# area of polar coordinates

• May 7th 2008, 04:39 AM
etha
area of polar coordinates
I'm trying to figure out the the area inside the outer loop and above the x axis for the polar curve r = 1 - 2sin(theta).

i think the integral goes from pi to pi/6. I want to say that the integral for the area is 1/2 (1-2sin(theta))^2 d(theta) multiplied by 2 but I'm really not sure. Can someone clarify this for me?
• May 7th 2008, 05:12 AM
mr fantastic
Quote:

Originally Posted by etha
I'm trying to figure out the the area inside the outer loop and above the x axis for the polar curve r = 1 - 2sin(theta).

i think the integral goes from pi to pi/6. I want to say that the integral for the area is 1/2 (1-2sin(theta))^2 d(theta) multiplied by 2 but I'm really not sure.
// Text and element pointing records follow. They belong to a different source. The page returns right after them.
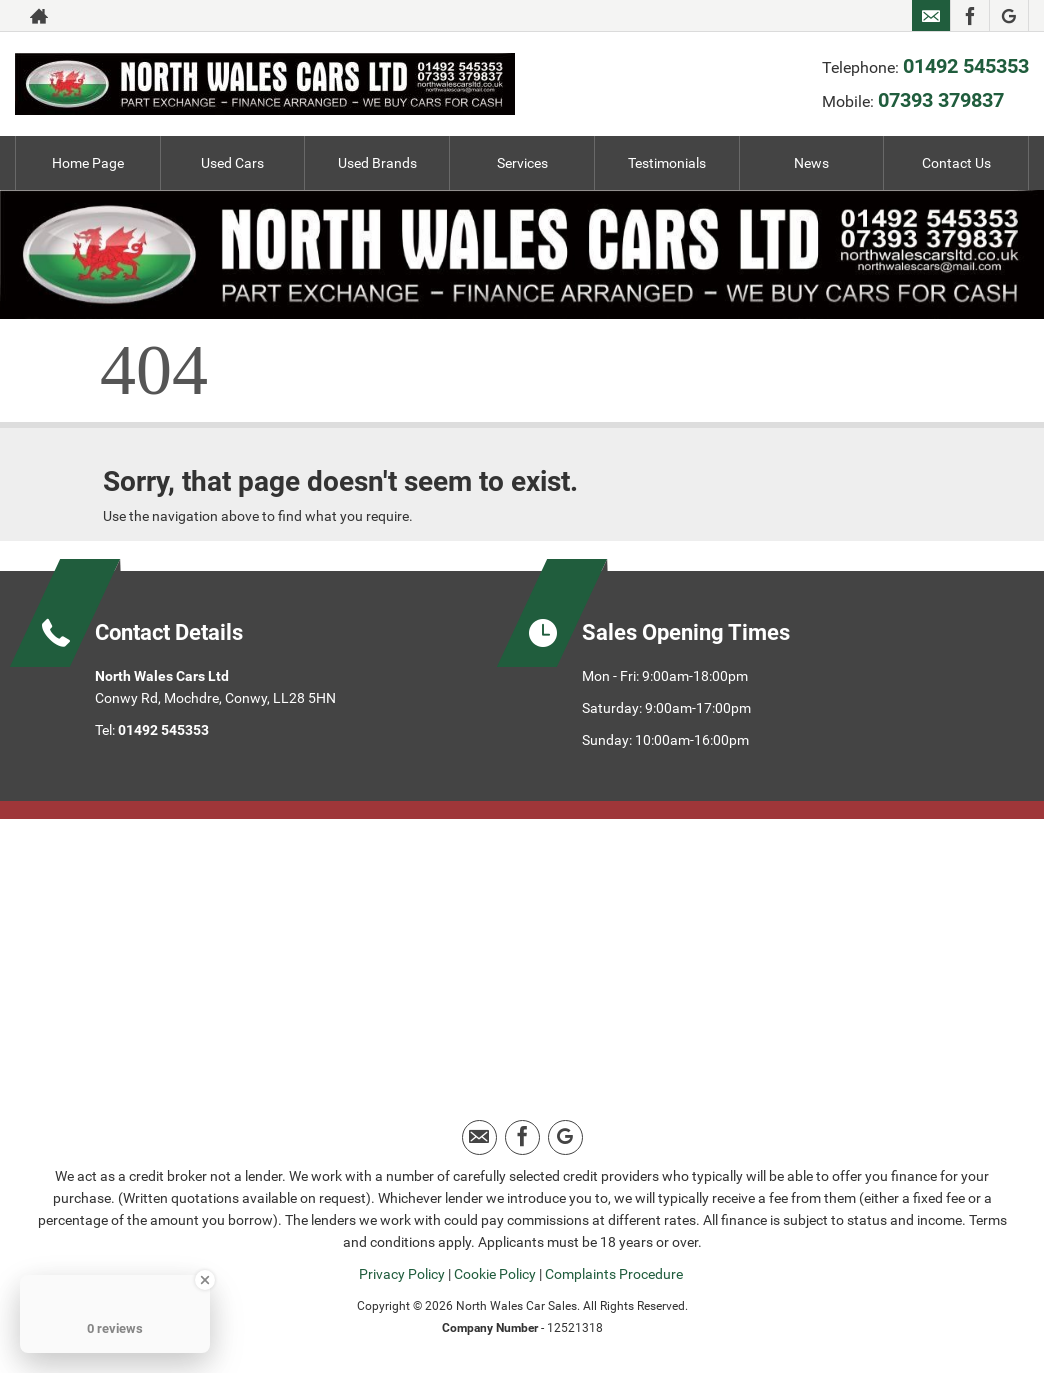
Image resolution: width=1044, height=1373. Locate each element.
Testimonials (667, 163)
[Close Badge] (205, 1280)
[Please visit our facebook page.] (969, 16)
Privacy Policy (402, 1274)
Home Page (88, 163)
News (811, 163)
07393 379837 (941, 100)
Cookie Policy (495, 1274)
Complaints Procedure (614, 1274)
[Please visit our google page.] (1008, 16)
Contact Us (956, 163)
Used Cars (232, 163)
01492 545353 (966, 66)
Can someone clarify this for me?

I think you want 0 to pi/6, not pi to pi/6. Then it's all fine.
• May 7th 2008, 05:16 AM
etha
is it still supposed to be multiplied by 2? Or do I not need that
• May 7th 2008, 05:38 AM
mr fantastic
Quote:

Originally Posted by etha
is it still supposed to be multiplied by 2? Or do I not need that

I only corrected the integral terminals. The rest I said was fine. So yes, it is still multiplied by 2.

A graph of the curve clearly shows why the factor of 2 is necessary.